A International Christian Concern (ICC) divulgou seu Índice Global de Perseguição 2026 com uma análise aprofundada da perseguição que cristãos enfrentam em cerca de 20 países e recomendações sobre como formuladores de políticas e organizações podem combater o aumento das violações.
“O Índice Global de Perseguição deste ano é um lembrete preocupante de que milhões de nossos irmãos e irmãs em Cristo continuam pagando um preço alto por sua fé”, disse Shawn Wright, presidente da ICC, em comunicado.
A ICC é uma organização sem fins lucrativos que auxilia a igreja cristã perseguida por meio de assistência, defesa e conscientização em todo o mundo.
O índice Faces of the Persecuted (Faces dos Perseguidos) foi criado pela ICC porque cerca de 388 milhões de cristãos em todo o mundo — ou um em cada sete fiéis — vivem sob “altos níveis de perseguição e discriminação por sua fé”, segundo o relatório.
O índice destaca os líderes de países onde a perseguição está se intensificando, como o presidente da Nigéria, Bola Ahmed Tinubu; o presidente da Nicarágua, Daniel Ortega; o presidente da Síria, Ahmed al-Sharaa, e o primeiro-ministro da Índia, Narendra Modi.
O índice descreve tendências na liberdade religiosa que estão contribuindo para o aumento da perseguição, como nacionalismo religioso, repressão transnacional, controle estatal sobre organizações religiosas, terrorismo, autoritarismo, restrições às mulheres e o uso do Ocidente para perseguir.
O relatório diz: “Apesar desses desafios, a igreja continua crescendo em alguns dos ambientes mais hostis, e a resistência à repressão aumenta à medida que indivíduos e comunidades se opõem à injustiça e exigem maior liberdade”.
“Por trás de cada estatística existe uma pessoa real: alguém que escolheu a fidelidade a Jesus em vez da segurança, do conforto ou até mesmo da própria vida”, disse Wright. “Nossa esperança é que este relatório não só informe tomadores de decisão e partes interessadas, mas também motive leitores a agir com urgência, convicção e compaixão”.
Recomendações
O índice detalha a perseguição aos cristãos em países da África, da América Latina, do Oriente Médio, do norte da África, do sul da Ásia e do sudeste Asiático, e oferece recomendações específicas para auxiliar fiéis na Nigéria, Nicarágua, Síria e Índia.
Os nigerianos enfrentam perseguição política, violência de multidões e outras ações que contribuem para a perseguição religiosa no país.
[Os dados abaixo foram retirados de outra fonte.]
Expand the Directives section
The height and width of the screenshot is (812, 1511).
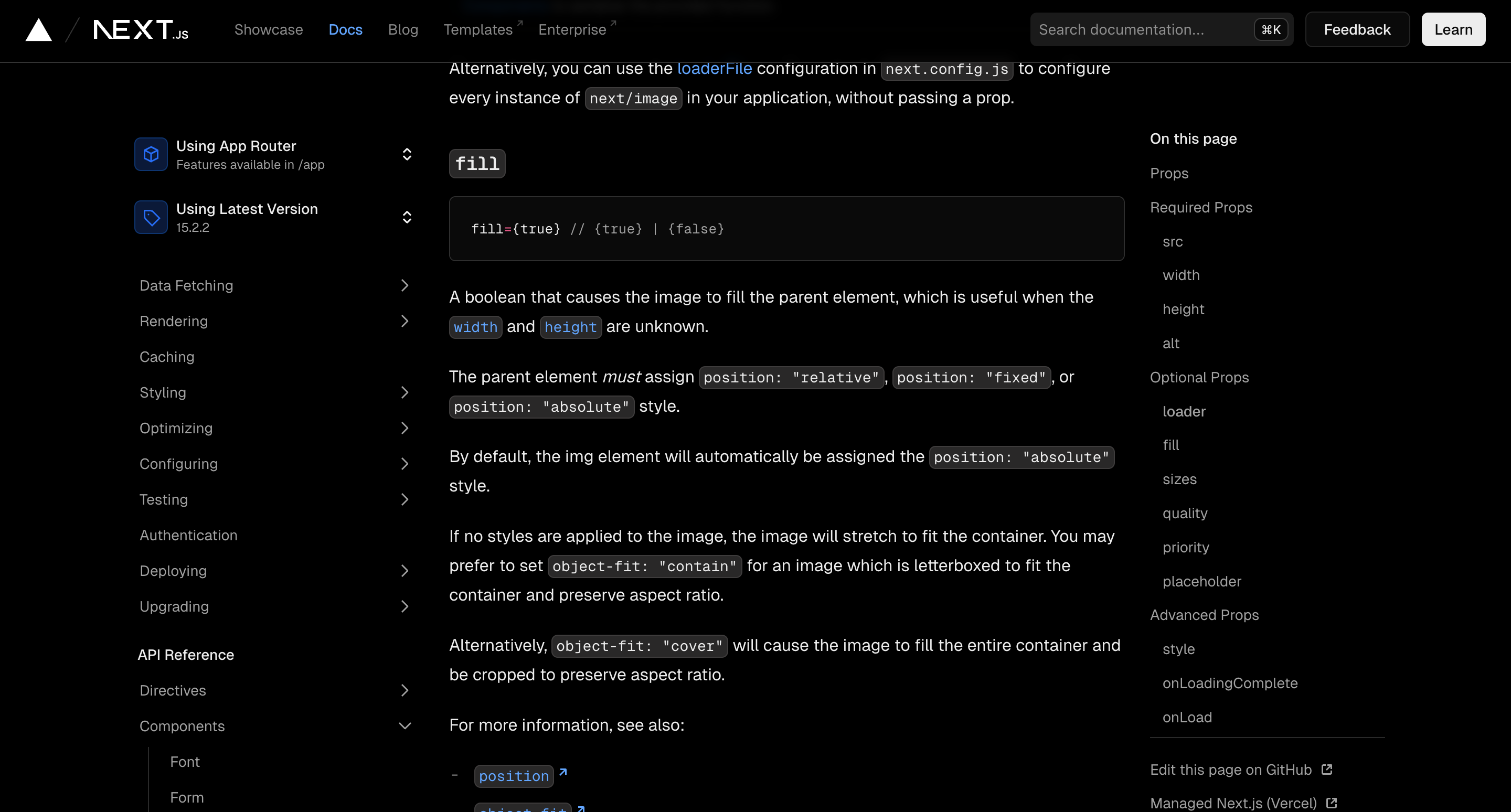[404, 690]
O TPI recomenda investigações imediatas e independentes sobre relatos de assassinatos em massa contra fiéis no país.
O documento também pede que líderes internacionais revertam barreiras legais, como leis de blasfêmia no país, que criminalizam crenças religiosas desaprovadas.
Na Nicarágua, o TPI diz que centenas de padres, freiras e outros religiosos desapareceram ou foram detidos. O regime do país também se envolve em tentativas sistemáticas de controlar sermões religiosos e a mídia, além de vigiar membros de organizações religiosas independentes.
Para combater esses problemas, o TPI recomenda vias de asilo aceleradas para o clero exilado e pede apoio financeiro às paróquias e organizações da sociedade civil fechadas pelo regime. Insta também a ampliação de sanções internacionais contra autoridades nicaraguenses, como os co-presidentes Daniel Ortega e sua mulher, Rosario Murillo.
Na Síria, os religiosos enfrentam vários desafios, apesar da mudança de governo depois do regime de Assad. Eles sofrem represálias, detenções e discriminação, o que os impede de participar dos conselhos de governo e lhes nega a restituição de suas propriedades.
Em seu índice, o TPI recomenda apoio a programas que auxiliem comunidades deslocadas e protejam cristãos perseguidos na Síria. Também exige responsabilização por crimes de guerra cometidos tanto por atores do regime de Assad quanto por aqueles que o sucederam.
Com o aumento da perseguição na Índia, o TPI (Tribunal Penal Internacional) pede proteção de organizações não-governamentais independentes e da mídia que trabalham para prestar auxílio e noticiar a situação dos grupos perseguidos, visto que os fiéis no país enfrentam ataques de multidões e outros atos de violência.